Source data:
•••

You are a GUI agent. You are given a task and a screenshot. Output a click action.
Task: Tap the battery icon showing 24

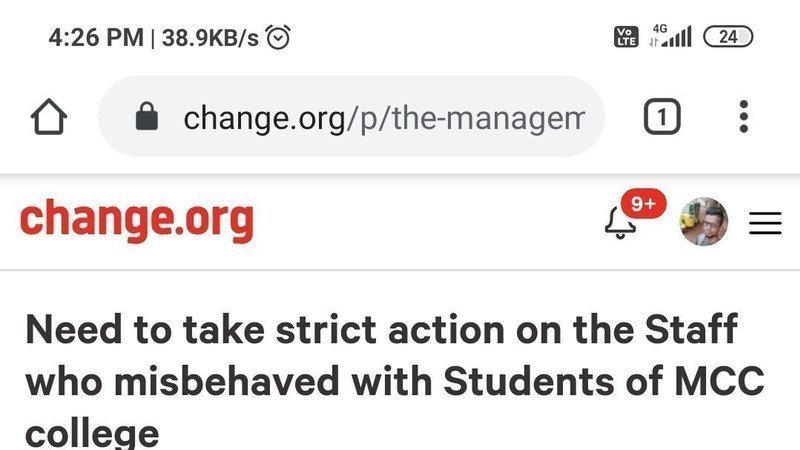click(x=728, y=37)
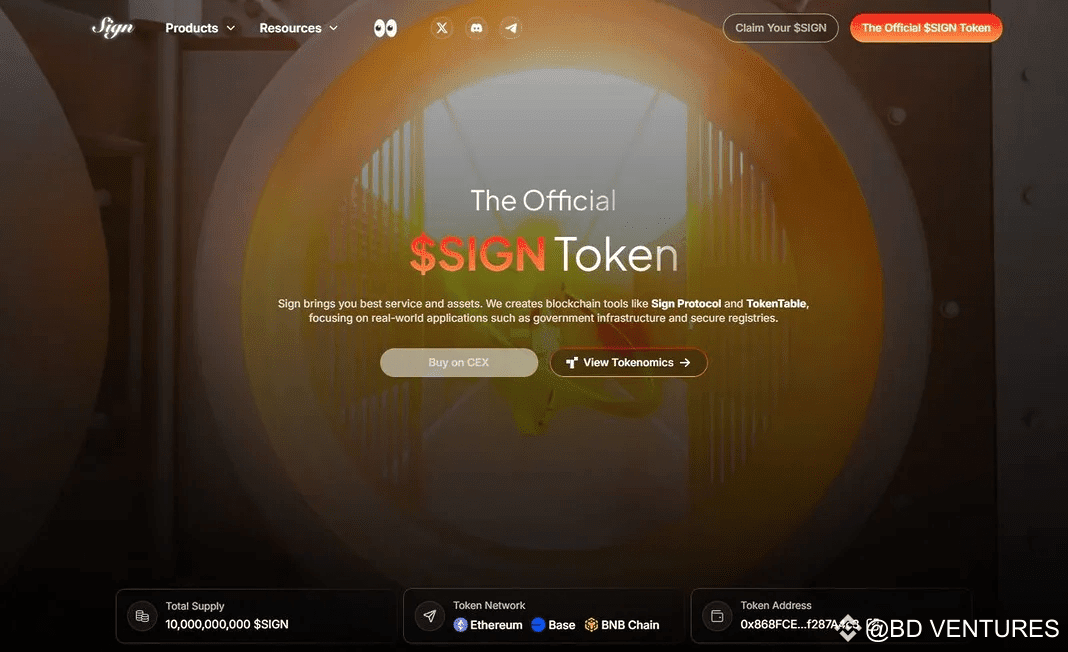
Task: Click the googly eyes icon
Action: [x=386, y=28]
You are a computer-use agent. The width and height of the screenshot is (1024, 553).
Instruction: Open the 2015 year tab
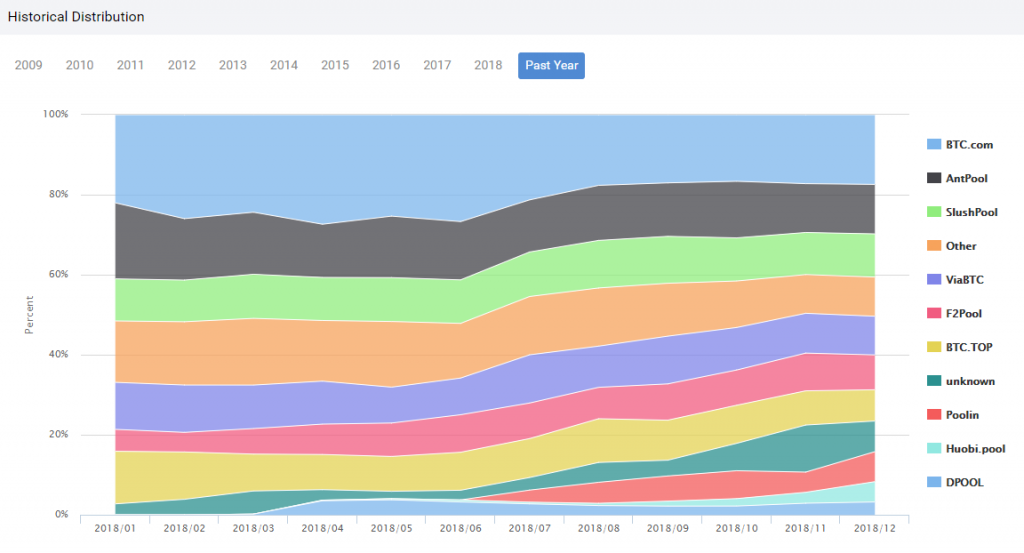click(x=334, y=65)
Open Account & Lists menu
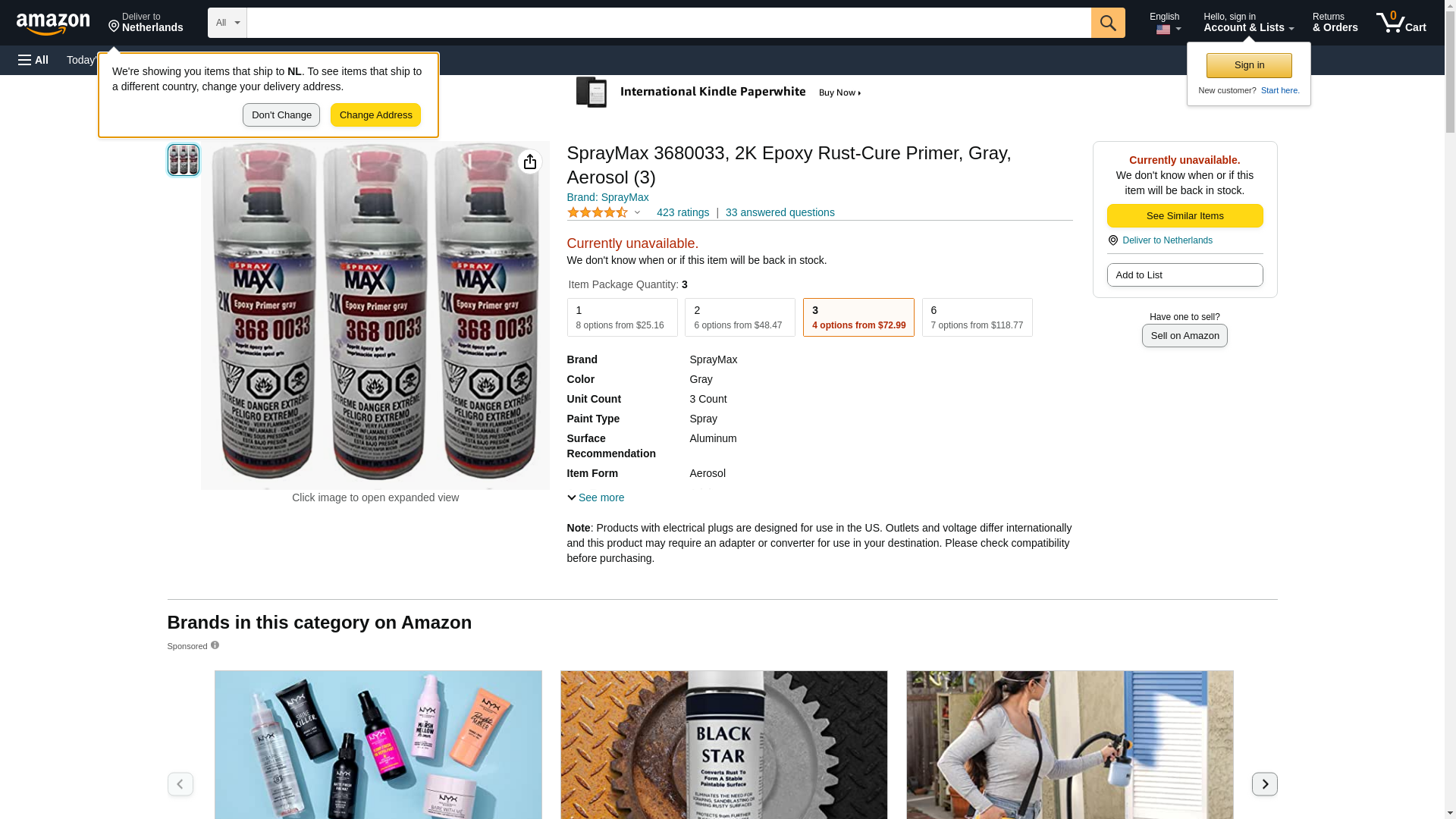The image size is (1456, 819). [x=1248, y=23]
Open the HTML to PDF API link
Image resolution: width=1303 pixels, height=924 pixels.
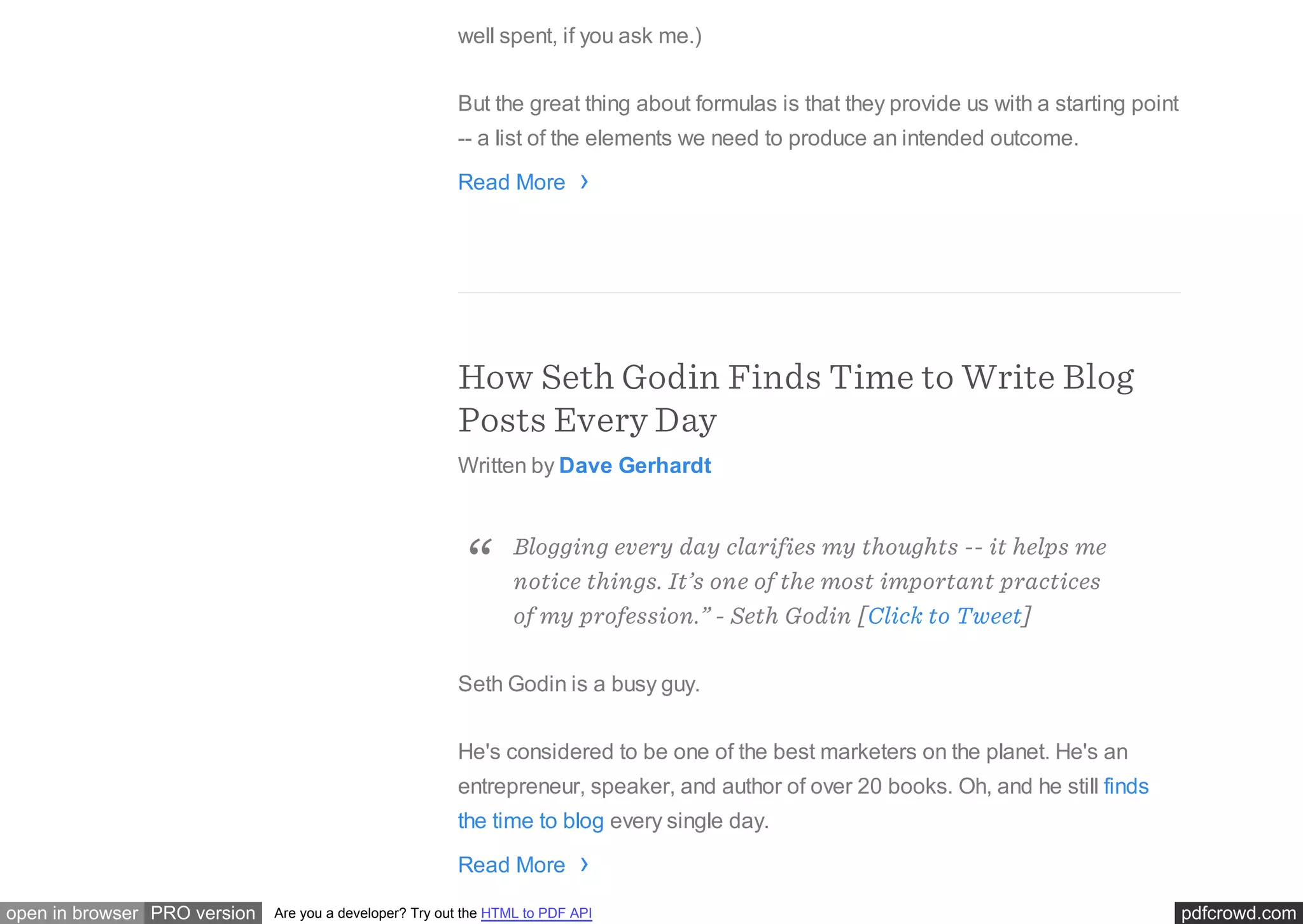click(536, 913)
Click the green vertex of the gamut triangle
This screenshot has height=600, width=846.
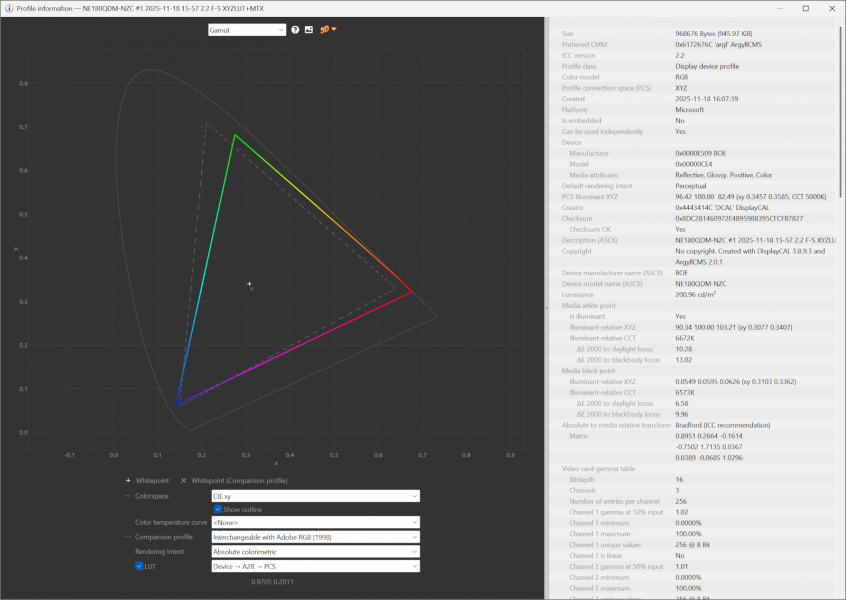(234, 135)
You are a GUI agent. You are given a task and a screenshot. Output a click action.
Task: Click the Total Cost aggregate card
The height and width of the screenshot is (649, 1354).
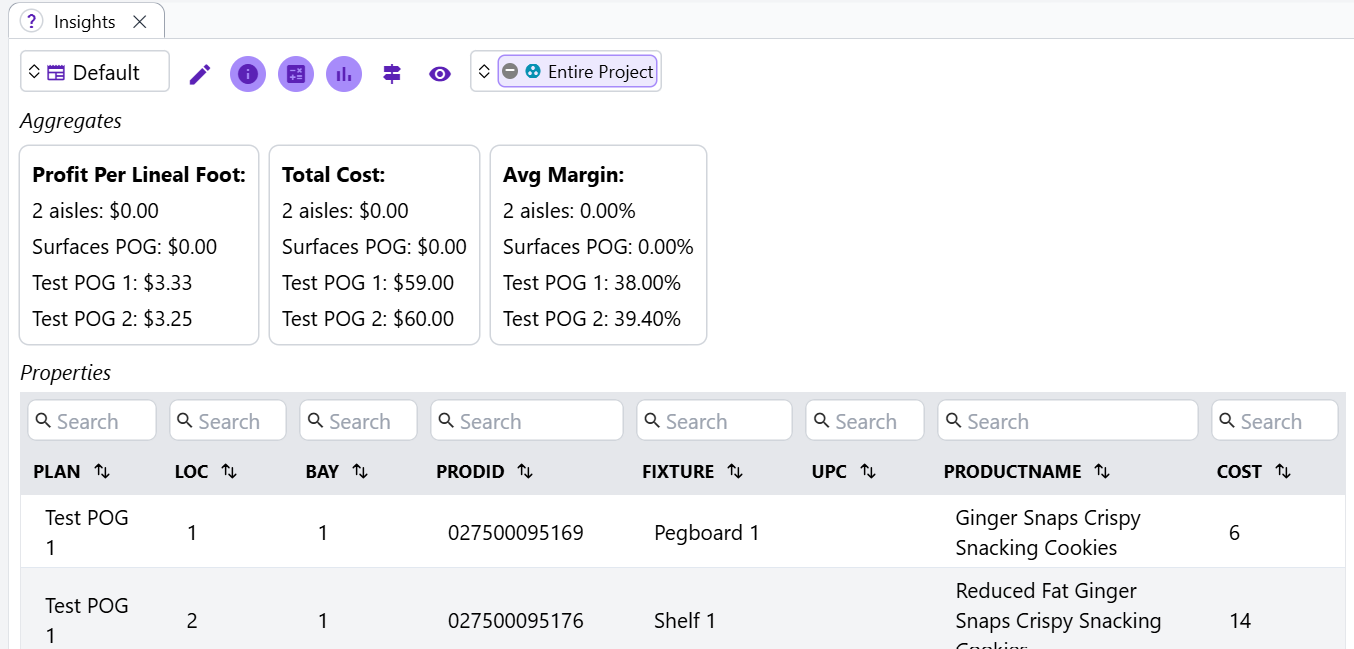(374, 245)
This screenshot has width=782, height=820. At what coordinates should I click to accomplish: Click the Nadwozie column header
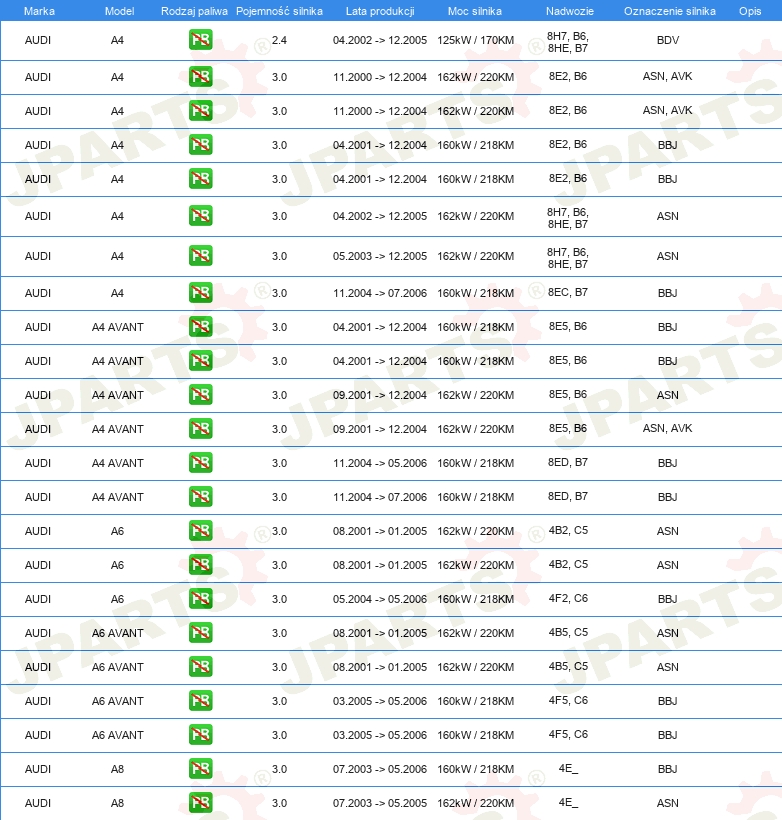[x=570, y=11]
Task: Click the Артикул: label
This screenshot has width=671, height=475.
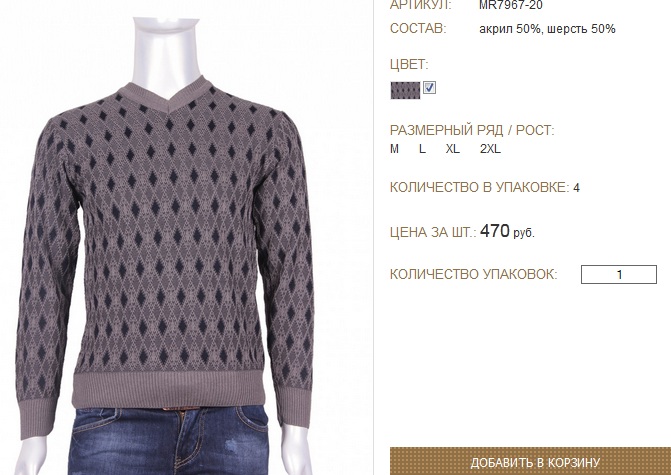Action: tap(420, 5)
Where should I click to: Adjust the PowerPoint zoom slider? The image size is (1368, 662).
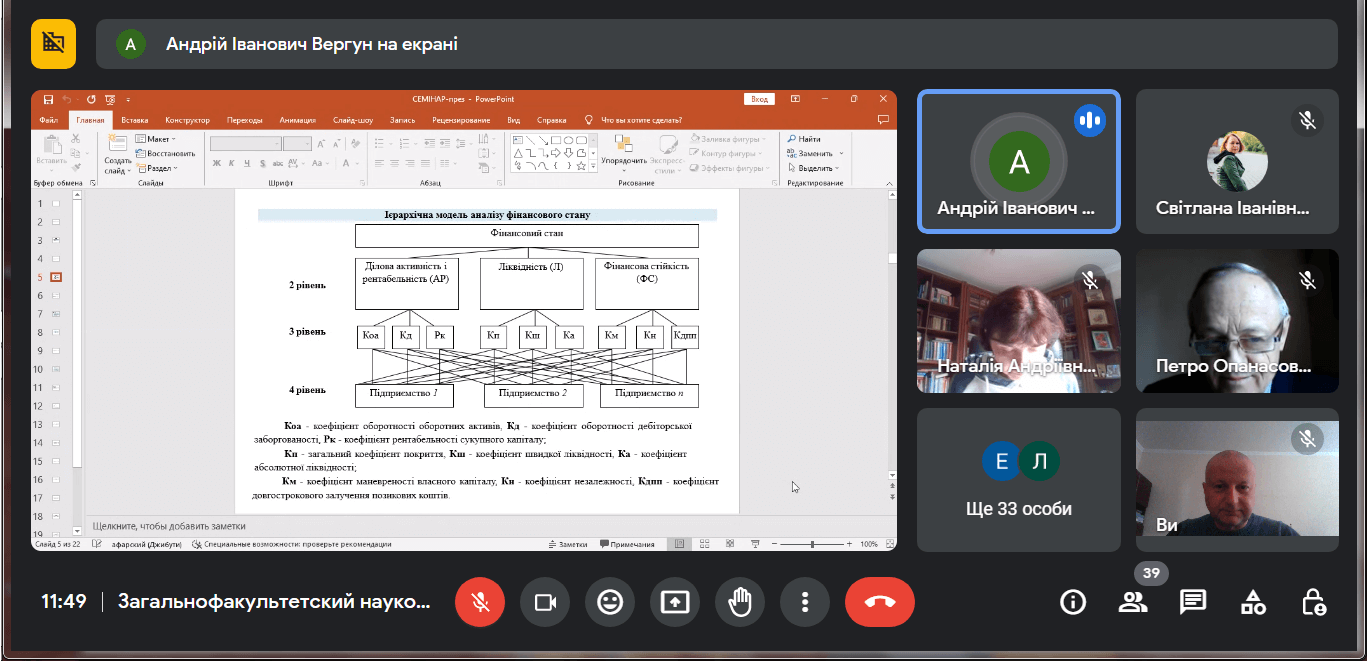(x=812, y=544)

•••

Your task: Reproduce the lines above exactly, image-free.

Expected output:
You are a GUI agent. You are given a task and a screenshot. Output a click action.
Task: Tap the battery icon showing 24

click(x=728, y=37)
Task: Click the googly eyes icon
Action: [x=386, y=28]
You are a computer-use agent. The width and height of the screenshot is (1024, 553).
Instruction: Open the 2015 year tab
click(x=334, y=65)
Open Account & Lists menu
The image size is (1456, 819). [x=1248, y=23]
Open the HTML to PDF API link
Image resolution: width=1303 pixels, height=924 pixels.
click(536, 913)
Click the green vertex of the gamut triangle
This screenshot has height=600, width=846.
(234, 135)
You are a GUI agent. You are given a task and a screenshot. Output a click action.
Task: Click the Total Cost aggregate card
The height and width of the screenshot is (649, 1354).
(374, 245)
This screenshot has width=782, height=820. At what coordinates should I click to accomplish: Click the Nadwozie column header
[x=570, y=11]
Task: Click the Артикул: label
This screenshot has width=671, height=475.
Action: tap(420, 5)
Where should I click to: Adjust the PowerPoint zoom slider? The image size is (1368, 662).
(x=812, y=544)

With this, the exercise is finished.